Bogus “Study” on Bias in Jury Selection
A recent study from The Death Penalty Clinic (read Anti-Death Penalty Clinic) at Berkeley Law, headed by long-time defense attorney Elisabeth Semel, has found that “California prosecutors routinely strike Black and Latino people from juries,” according to the Los Angeles Times. A piece by Michele Hanisee, of the Association of Los Angeles Deputy District Attorneys, raises serious questions about the accuracy of the study and the bias of its author. Ms. Semel’s study, entitled “Whitewashing the Jury Box,” examined 683 appellate rulings between 2006-2018 in non-death penalty cases where defense attorneys objected to a prosecutor’s peremptory challenge of a juror.
According to Semel’s study, 72% of the cases among her sample involved claims of the improper exclusion of an African American juror and in 28%, a Latino juror was allegedly improperly excused. “From this she concludes that prosecutors’ use of challenges to exclude African-American and Latinx citizens from juries is ‘pervasive,’ ” writes Hanisee. But there are some inconvenient facts that don’t fit this conclusion. Of the 663 cases with claims of prosecutor bias, the appellate courts only found 18 of the claims legitimate, just 2.6% of the sample. About that sample: Over the years used for the study there were 110,779 criminal jury trials in California. The cases in the sample represent under 1% of the cases over the selection period.

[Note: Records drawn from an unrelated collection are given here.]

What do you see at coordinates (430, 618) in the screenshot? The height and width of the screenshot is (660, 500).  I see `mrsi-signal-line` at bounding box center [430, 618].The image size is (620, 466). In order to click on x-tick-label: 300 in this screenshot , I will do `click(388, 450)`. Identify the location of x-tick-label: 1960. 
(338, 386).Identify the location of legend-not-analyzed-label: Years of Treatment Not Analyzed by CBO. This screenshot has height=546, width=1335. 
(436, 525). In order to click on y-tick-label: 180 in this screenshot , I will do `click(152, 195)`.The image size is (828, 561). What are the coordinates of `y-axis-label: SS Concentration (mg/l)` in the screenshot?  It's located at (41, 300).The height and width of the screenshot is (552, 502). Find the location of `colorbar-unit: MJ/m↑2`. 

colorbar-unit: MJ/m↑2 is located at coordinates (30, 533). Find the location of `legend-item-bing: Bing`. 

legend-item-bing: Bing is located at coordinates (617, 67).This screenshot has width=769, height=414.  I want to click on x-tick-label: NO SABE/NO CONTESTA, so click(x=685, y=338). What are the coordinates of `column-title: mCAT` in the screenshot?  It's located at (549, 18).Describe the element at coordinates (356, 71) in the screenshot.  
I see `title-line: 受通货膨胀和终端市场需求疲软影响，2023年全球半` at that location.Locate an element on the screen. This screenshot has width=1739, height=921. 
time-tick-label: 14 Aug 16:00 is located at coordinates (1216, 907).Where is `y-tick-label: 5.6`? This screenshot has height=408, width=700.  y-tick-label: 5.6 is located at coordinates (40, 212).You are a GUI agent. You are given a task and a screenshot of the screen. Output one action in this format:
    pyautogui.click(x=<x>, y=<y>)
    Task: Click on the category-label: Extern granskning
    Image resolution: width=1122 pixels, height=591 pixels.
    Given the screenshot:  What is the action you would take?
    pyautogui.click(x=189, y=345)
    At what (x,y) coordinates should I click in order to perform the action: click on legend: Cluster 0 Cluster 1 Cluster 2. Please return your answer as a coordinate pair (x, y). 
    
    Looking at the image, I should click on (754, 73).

So looking at less than 1% of the jury trials where the appellate courts found 97.4% of a prosecutor’s challenges to jurors unbiased, supports a conclusion of “pervasive” bias? The study fails to document how many challenges to jurors defense attorneys made among the sample group. The study fails to report how many people of color were accepted on juries in the sample group. But it finds that the overwhelming number of challenges to excuse jurors were made by defense attorneys. Well duhhhhh. Prosecutors rarely make such claims (called Batson claim) because it would delay the trial and such claims by the prosecution rarely get appealed. Here’s how it works: if the defendant is found not guilty, the prosecutor is not allowed to appeal. If the defendant is found guilty, he gets to appeal, and Batson claims are commonly made, but, as Ms. Semel’s study inconveniently shows, rarely upheld. If a defendant cannot get a claim of racial bias in jury selection upheld in California’s notoriously liberal judicial pool, then damn little bias exists.